**WORK REQUIRED:** Each line from the one containing "Click the 'Over" through the end of the entries below should be transcribed exactly, and no other line.

* * *

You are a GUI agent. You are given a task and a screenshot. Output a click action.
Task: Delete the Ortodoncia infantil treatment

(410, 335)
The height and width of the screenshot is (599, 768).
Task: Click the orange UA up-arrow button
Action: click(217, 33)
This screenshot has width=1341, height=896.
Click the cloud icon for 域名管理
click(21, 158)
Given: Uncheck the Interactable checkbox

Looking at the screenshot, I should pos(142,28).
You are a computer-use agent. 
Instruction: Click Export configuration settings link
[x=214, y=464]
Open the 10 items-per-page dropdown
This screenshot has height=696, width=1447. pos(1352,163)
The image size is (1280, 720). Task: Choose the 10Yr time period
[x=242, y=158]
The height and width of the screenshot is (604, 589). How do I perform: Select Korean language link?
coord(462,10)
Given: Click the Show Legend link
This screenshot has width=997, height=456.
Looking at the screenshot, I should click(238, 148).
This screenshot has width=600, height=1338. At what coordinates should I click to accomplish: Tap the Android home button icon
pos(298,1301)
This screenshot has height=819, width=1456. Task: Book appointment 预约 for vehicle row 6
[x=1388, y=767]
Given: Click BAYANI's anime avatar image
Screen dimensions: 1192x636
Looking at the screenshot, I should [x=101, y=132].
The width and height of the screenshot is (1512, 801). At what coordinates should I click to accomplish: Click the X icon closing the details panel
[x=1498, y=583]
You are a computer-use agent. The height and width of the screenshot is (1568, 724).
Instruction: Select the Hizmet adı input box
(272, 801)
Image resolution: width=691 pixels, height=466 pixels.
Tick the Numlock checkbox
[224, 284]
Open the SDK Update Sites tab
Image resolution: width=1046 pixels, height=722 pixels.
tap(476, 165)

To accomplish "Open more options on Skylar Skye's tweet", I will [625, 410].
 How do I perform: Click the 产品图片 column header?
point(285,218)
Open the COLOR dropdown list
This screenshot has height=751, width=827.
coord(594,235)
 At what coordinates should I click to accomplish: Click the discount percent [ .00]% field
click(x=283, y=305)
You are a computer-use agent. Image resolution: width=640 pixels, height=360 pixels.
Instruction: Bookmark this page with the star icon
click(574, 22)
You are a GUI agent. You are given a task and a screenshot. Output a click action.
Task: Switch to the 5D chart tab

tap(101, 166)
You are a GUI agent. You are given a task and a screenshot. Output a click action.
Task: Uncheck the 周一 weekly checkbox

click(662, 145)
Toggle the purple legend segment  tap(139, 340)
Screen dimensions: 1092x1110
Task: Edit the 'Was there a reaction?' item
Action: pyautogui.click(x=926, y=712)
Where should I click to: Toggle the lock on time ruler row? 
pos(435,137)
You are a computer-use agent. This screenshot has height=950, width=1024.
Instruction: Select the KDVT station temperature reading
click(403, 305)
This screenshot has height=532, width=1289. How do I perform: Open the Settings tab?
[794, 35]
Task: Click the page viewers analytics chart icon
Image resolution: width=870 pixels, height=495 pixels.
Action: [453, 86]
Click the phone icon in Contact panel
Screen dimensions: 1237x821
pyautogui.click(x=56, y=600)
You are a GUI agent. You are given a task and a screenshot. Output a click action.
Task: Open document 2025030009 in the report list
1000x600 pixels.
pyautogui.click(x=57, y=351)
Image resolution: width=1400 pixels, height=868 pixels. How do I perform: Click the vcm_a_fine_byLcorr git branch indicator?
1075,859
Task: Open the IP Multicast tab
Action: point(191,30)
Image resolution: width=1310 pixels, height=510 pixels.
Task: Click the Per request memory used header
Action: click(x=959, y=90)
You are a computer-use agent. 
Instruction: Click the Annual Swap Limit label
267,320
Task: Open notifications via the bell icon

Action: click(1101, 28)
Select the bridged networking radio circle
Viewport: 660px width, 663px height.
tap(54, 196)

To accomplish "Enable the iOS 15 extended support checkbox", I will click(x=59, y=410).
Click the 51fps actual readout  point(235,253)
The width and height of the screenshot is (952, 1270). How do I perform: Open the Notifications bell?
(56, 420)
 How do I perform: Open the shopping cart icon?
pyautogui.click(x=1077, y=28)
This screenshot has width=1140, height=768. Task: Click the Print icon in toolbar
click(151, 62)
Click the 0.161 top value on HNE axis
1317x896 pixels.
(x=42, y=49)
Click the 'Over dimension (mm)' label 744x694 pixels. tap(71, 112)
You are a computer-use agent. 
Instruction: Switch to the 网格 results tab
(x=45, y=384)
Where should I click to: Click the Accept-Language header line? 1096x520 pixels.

* * *

**REPLY:**
Click the 'Over dimension (mm)' label 744x694 pixels. tap(71, 112)
You are a computer-use agent. 
Instruction: Switch to the 网格 results tab
(x=45, y=384)
Where should I click to: Click the Accept-Language header line? 1096x520 pixels.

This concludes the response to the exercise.